Now lets run the game and see if the changes worked!

Yup. That’s working! Elfs appear at random x positions along the top of the screen.. Can you kill 20? Or.. Change the code so you don’t have to get rid of so many? A lot of this could be balanced better to make it more fun. Faster snowballs with shorter range, etc? But…
You now know the basics of everything you need to make this game. In the zip I’ve included some sound effects you could add to things like jumping and firing. You can do that either through codeblocks (Code/Audio/Sound) or on the Actor Panel by the attack timer and jump options.

I’ve also included some graphics for other enemy types. You’ve seen how to make projectiles and use basic conditionals so maybe a new monster type could fire too? You’ve seen how to load levels, use Actors and level timers, as well as panels for UI.

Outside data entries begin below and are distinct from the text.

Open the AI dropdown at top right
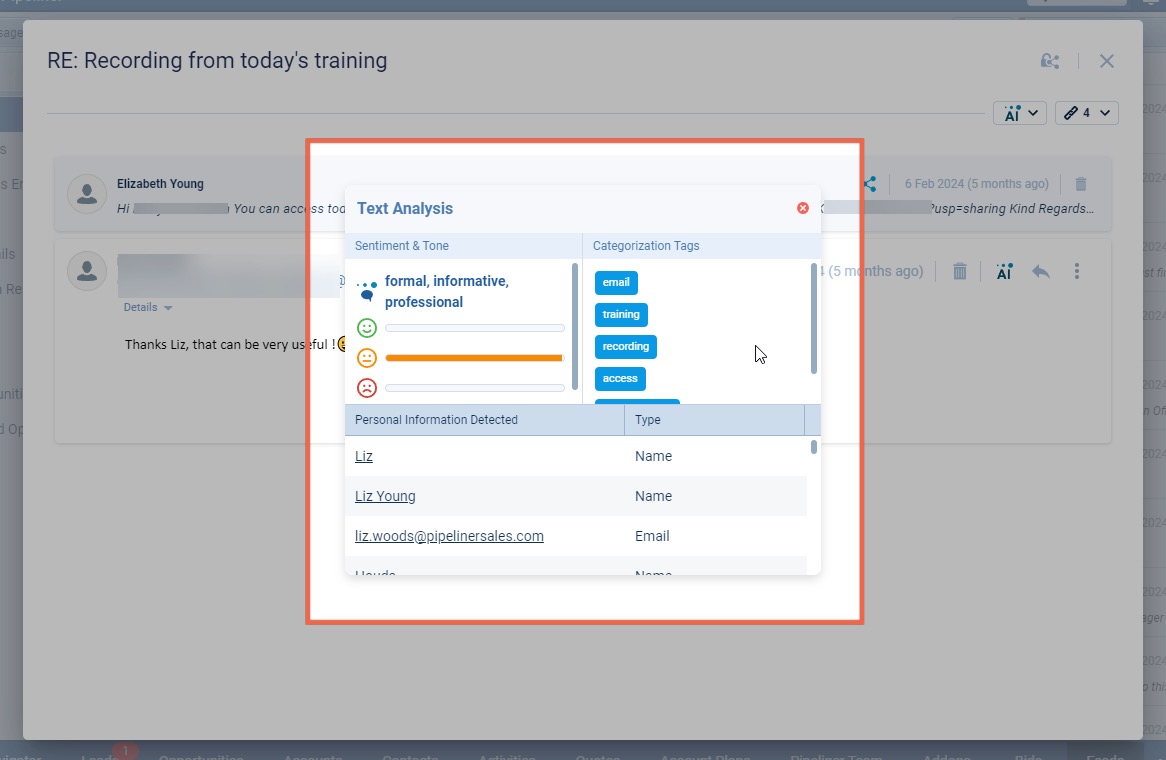The width and height of the screenshot is (1166, 760). pyautogui.click(x=1019, y=113)

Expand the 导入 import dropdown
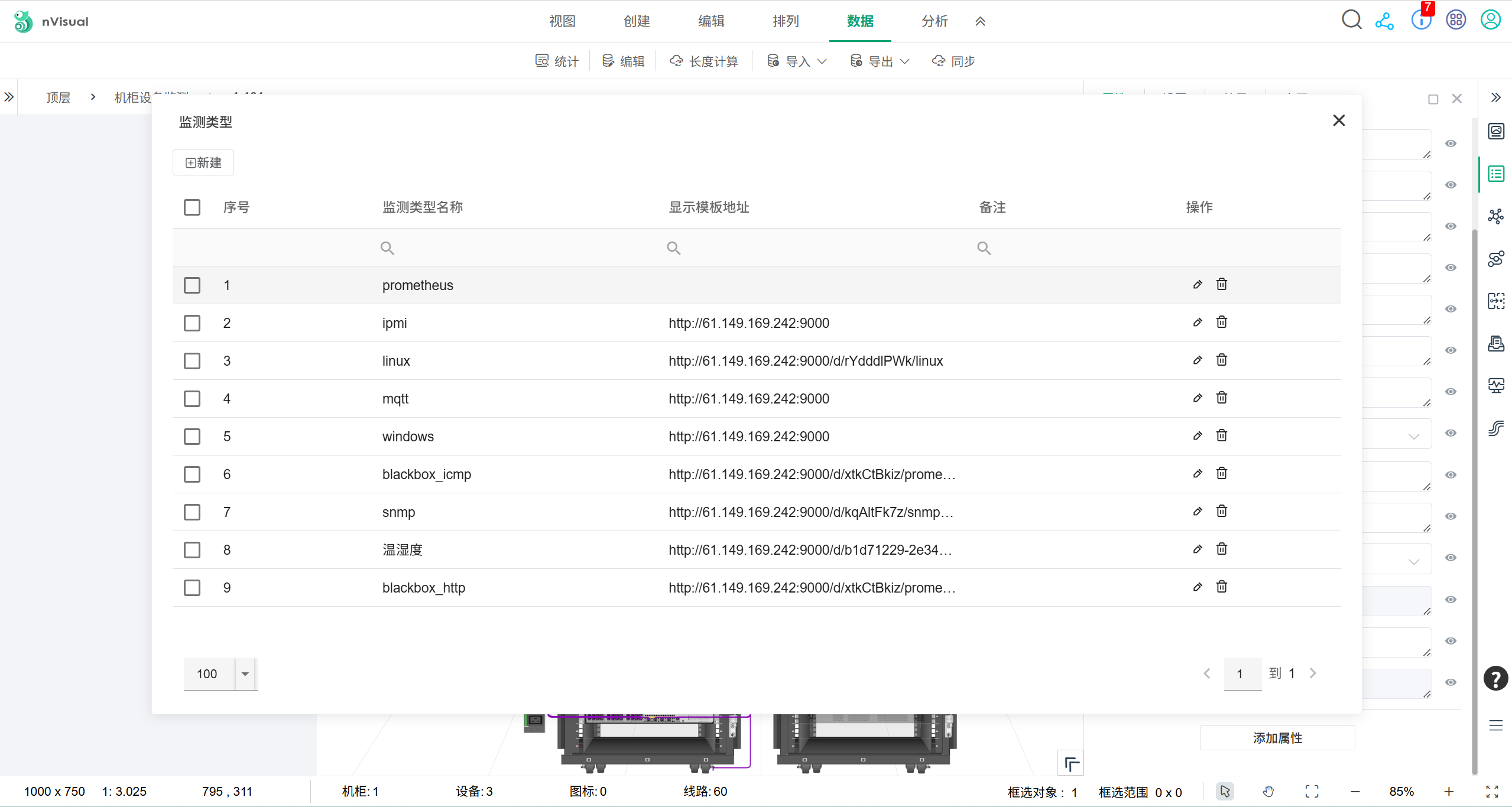tap(797, 61)

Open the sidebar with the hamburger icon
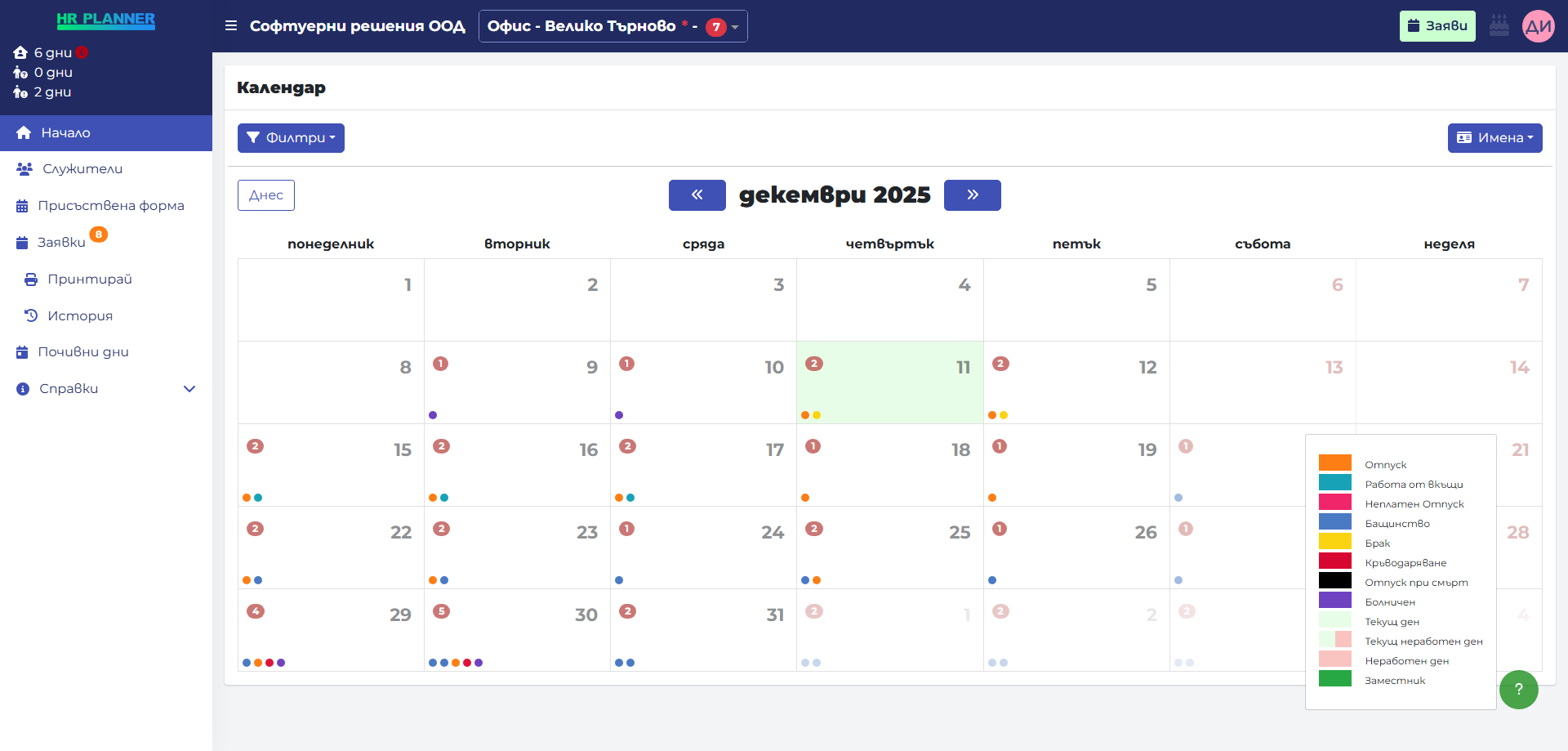231,25
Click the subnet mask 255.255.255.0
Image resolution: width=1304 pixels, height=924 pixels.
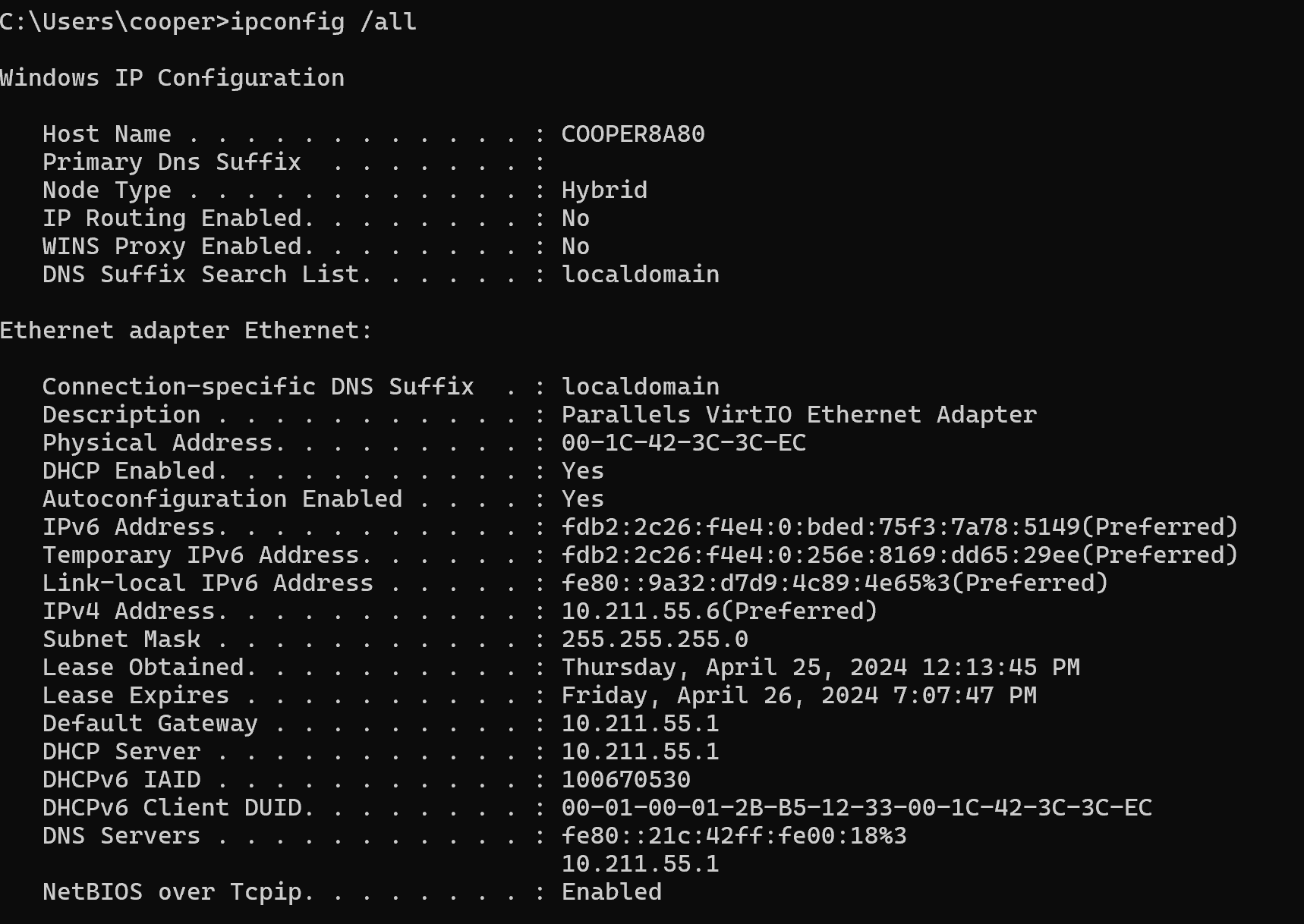(654, 639)
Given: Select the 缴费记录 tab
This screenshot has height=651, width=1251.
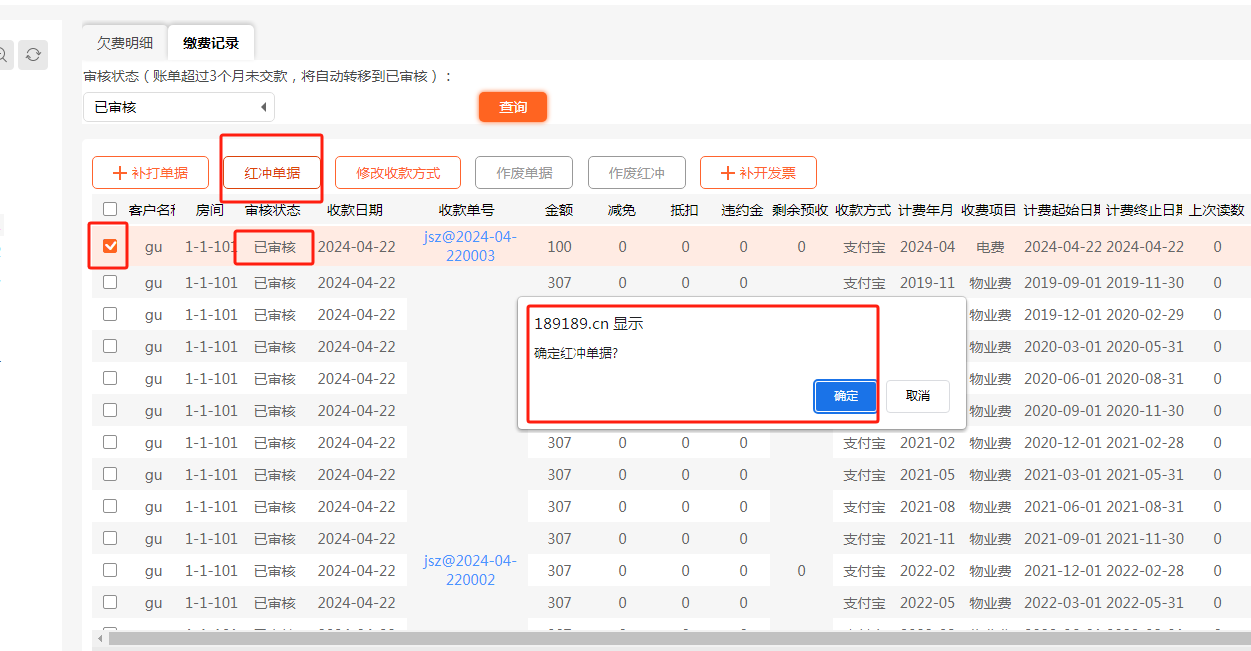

I hope this has been a fun and interesting project, and enough to start your scorpion journey, I’d love to see if you can take this further and make it more complex! Scorpion has so much flexibility you can make almost anything, which is wonderful but it also makes a comprehensive tutorial a bit of a fool’s errand. Feel free to ask me questions though, or even better join Scorpion’s Discord and ask the community. As always I recommend looking through all the included projects, and copying things like the highscore table example, which is more advanced than anything I could cook up, but essential if you were perhaps making an arcade game.. Maybe for a game jam?